Reactive oxygen species (ROS) such as superoxide (O2 -) generated by NAD(P)H oxidases have emerged as important molecules in blood pressure regulation. This study investigated the effect of apocynin and catalase on blood pressure and renal hemodynamic and excretory function in an L-NAME induced hypertension model.

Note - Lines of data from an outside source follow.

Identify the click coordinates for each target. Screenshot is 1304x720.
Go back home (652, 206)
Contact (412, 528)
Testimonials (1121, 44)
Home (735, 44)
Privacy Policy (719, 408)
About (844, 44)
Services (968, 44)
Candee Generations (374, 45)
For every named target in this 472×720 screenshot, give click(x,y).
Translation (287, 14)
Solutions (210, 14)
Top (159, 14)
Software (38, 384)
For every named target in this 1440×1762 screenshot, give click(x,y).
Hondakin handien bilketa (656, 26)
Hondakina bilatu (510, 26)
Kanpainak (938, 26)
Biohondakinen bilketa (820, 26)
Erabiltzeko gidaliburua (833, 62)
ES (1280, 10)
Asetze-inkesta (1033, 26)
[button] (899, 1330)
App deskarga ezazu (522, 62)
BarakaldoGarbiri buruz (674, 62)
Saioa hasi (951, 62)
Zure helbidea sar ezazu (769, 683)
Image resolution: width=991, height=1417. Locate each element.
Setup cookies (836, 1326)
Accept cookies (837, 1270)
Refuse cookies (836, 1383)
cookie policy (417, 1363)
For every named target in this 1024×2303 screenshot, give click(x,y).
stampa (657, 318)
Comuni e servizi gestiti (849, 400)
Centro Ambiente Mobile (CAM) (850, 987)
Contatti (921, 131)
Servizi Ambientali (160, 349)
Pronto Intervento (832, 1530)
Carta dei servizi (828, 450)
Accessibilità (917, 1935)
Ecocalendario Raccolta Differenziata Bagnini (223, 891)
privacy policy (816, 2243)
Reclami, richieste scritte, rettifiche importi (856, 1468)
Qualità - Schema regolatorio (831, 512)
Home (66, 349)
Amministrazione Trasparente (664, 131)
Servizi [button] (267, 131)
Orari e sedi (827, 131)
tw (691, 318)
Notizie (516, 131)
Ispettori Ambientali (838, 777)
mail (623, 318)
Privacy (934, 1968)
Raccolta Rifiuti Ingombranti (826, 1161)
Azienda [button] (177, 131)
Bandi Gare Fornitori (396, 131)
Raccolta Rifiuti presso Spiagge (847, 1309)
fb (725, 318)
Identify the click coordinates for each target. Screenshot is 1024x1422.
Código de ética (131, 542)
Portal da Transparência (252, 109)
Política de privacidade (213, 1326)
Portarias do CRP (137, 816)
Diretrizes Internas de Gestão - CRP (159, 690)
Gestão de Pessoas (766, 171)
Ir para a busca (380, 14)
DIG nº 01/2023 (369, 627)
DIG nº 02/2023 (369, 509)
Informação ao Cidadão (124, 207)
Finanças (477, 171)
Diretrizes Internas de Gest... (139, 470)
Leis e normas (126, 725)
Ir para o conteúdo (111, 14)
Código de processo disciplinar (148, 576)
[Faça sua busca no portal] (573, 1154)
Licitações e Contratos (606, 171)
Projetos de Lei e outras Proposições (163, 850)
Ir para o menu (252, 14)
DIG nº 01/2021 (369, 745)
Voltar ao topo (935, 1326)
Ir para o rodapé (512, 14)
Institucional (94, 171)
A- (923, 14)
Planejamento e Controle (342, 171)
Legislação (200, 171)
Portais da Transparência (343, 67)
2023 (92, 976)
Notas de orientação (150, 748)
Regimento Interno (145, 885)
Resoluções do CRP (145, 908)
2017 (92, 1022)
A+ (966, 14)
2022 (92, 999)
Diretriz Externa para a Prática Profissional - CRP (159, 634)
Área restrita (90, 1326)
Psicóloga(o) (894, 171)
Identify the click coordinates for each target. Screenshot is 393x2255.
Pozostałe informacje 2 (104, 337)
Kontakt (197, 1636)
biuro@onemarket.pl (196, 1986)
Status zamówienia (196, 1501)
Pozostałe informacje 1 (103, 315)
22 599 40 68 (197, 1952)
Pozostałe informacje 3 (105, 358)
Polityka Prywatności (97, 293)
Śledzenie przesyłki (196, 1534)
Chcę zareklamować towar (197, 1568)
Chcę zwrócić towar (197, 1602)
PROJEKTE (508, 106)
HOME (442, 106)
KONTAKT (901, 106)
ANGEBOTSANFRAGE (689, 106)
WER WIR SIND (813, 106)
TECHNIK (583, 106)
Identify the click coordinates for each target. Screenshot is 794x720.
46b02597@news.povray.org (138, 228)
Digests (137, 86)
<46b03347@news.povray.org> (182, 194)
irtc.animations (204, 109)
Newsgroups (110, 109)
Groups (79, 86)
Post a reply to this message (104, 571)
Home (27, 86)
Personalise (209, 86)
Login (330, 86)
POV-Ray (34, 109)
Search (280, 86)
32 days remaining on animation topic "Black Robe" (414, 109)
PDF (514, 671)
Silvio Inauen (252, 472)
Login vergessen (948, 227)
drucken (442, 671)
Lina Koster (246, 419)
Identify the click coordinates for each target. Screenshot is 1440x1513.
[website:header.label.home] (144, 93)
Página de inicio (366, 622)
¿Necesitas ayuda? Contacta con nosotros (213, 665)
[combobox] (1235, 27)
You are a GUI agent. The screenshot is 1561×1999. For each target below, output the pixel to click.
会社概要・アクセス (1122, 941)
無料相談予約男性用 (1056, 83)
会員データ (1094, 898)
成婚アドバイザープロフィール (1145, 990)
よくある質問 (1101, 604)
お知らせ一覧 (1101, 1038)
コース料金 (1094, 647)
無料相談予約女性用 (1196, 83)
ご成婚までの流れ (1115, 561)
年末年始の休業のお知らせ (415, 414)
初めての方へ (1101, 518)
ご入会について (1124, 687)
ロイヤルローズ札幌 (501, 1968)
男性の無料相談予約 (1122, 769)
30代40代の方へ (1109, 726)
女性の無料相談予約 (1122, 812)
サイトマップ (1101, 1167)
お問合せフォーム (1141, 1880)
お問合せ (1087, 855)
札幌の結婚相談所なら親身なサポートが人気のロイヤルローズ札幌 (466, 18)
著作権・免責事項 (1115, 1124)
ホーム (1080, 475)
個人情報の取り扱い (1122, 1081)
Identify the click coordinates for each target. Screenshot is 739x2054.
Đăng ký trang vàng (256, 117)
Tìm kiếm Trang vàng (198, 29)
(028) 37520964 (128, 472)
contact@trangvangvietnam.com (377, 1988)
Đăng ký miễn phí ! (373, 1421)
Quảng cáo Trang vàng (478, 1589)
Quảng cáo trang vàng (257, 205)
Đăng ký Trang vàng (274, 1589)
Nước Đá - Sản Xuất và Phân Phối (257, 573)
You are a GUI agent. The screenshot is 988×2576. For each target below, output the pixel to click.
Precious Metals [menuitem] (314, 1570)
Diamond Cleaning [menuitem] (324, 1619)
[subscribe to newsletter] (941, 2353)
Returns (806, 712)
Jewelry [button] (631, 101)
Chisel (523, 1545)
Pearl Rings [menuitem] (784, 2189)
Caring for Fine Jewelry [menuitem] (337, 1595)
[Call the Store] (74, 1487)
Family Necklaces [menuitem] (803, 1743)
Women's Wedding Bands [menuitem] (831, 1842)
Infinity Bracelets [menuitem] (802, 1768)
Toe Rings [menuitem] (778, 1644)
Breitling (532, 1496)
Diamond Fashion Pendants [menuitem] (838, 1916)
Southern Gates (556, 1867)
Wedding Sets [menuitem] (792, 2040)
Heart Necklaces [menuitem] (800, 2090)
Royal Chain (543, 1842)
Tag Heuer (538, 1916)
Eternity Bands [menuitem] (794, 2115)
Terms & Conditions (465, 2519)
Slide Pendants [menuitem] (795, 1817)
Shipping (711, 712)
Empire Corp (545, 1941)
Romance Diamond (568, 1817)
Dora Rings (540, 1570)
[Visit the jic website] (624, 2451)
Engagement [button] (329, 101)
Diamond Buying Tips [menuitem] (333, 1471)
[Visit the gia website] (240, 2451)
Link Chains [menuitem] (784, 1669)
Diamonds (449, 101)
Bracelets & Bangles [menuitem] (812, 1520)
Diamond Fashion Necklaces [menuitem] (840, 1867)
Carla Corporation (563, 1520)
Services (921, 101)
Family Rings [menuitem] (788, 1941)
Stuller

Forty Male Wistar-Kyoto (WKY) rats (n=8 per group) were treated with either: vehicle (WKY-C); L-NAME (WKY-L, 15 mg/kg/day in drinking fluid); WKY-L given apocynin to block NAD(P)H oxidase (WKY-LApo, 73 mg/kg/day in drinking water.); WKY-L given catalase to enhance ROS scavenging (WKY-LCat, 10000 U/kg/day i.p.); and WKY-L receiving apocynin plus catalase (WKY-LApoCat) daily for 14 days. L-NAME elevated systolic blood pressure (SBP), 116±1 to 181±4 mm Hg, reduced creatinine clearance, 1.69±0.26 to 0.97±0.05 ml/min/kg and fractional sodium excretion, 0.84±0.09 to 0.55±0.09% at day 14. Concomitantly, plasma malondialdehyde (MDA) increased six fold, while plasma total superoxide dismutase (T-SOD), plasma nitric oxide (NO) and plasma total antioxidant capacity (T-AOC) were decreased by 60-70 % and Nox 4 mRNA expression was increased 2-fold. Treatment with apocynin and catalase attenuated the increase in SBP and improved renal function, enhanced antioxidative stress capacity and reduced the magnitude of Nox 4 mRNAs expression in the L-NAME treated rats. This study demonstrated that apocynin and catalase offset the development of L-NAME induced hypertension, renal dysfunction and reduced oxidative stress status, possibly contributed by a reduction in Nox 4 expression during NOS inhibition. These findings would suggest that antioxidant compounds such as apocynin and catalase have potential in treating cardiovascular diseases.